Ersin: ‘Ik zat eerst vol ongeloof. Hoe kan het dat iemand in Nederland er goed uit wil zien, leuke kleding koopt voor weinig geld en dat zo’n Afrikaans land daar uiteindelijk zulke ellende van ondervindt? Ik kon daar niet bij. Maar toen keek ik naar mezelf. Ook ik droeg een shirtje van twintig euro en een broek van vijfentwintig euro. Ik was dus gewoon keihard onderdeel van hetgeen waar ik zo van ontdaan was. Daar heb ik me even keihard voor geschaamd.’

Wat was het meest confronterende wat jij hebt gezien, Eva?

Eva: ‘Ik heb een reis naar Frankrijk gemaakt voor de tweede aflevering over goedkope wijn. Die koop je hier in de supermarkt voor drie euro. De prijzen staan voor de wijnboeren zo erg onder druk dat hun wijnranken het maximale moeten opleveren. Dus gebruiken zij pesticiden om genoeg opbrengst te garanderen. Dat heeft tot gevolg dat de mensen die in die wijngaarden werken en eromheen wonen – soms ligt zo’n wijngaard gewoon naast een schoolgebouw – daar enorme last van ondervinden. Het is slecht voor hun gezondheid en hun leefomgeving. Dat vind ik ontzettend lastig. Je kunt ook niet zomaar zeggen: die boeren moeten stoppen met pesticiden gebruiken. Want dan gaan ze failliet.

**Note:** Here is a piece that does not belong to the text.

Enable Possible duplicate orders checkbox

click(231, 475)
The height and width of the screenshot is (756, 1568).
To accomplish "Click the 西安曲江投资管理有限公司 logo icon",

We zijn het niet gewend om meer te betalen

Hoe kunnen we het dan beter doen?

Eva: ‘We kunnen voortaan een fles wijn kopen voor vijfentwintig euro. Dan weet je vrij zeker dat het productieproces niet vervuilend is. Maar dat is natuurlijk veel geld en dat zijn we niet gewend. Ik heb me er echt over verwonderd en verbaasd dat er zoveel verhalen schuilgaan achter de producten die voor ons overal beschikbaar zijn voor relatief weinig geld. Het is gewoon een lastige wereld waarin je terechtkomt.’ Is jouw eigen consumptiegedrag door dit programma veranderd? Eva: ‘Ik heb sindsdien geen normale fles wijn meer gekocht, alleen nog biologisch-organische wijn. Qua kleding wist ik niet dat al die afvalbergen bestonden. Maar wel dat er een overdaad aan kleding is. Daarom koop ik sowieso al jaren voornamelijk tweedehands. Ik ben blij dat we dit programma gemaakt hebben, omdat ik denk dat mensen wel openstaan voor dit soort verhalen. Ik denk dat we van meerdere ketens een vrij compleet beeld hebben kunnen geven. Pas als we allemaal weten waar onze spullen vandaan komen, hebben we de mogelijkheid om betere en duurzamere beslissingen te nemen.’

Wat wil je met de serie voor elkaar krijgen?

Maarten: ‘Het is niet een letterlijke oproep van: jongens, doe dit niet. Ik hou er zelf meer van als mensen zelf nadenken en hun conclusies trekken, in plaats van dat ik dat voor ze doe. Het klinkt misschien wat flauw, maar bewustwording en kijkers aan het denken zetten vind ik veel interessanter dan ze te dicteren wat ze precies wel of niet moeten kopen of doen.’

Zien? De prijsknaller, elke vrijdag om 20.25 uur bij KRO-NCRV op NPO 3, eerdere afleveringen zijn terug te kijken op NPO.nl.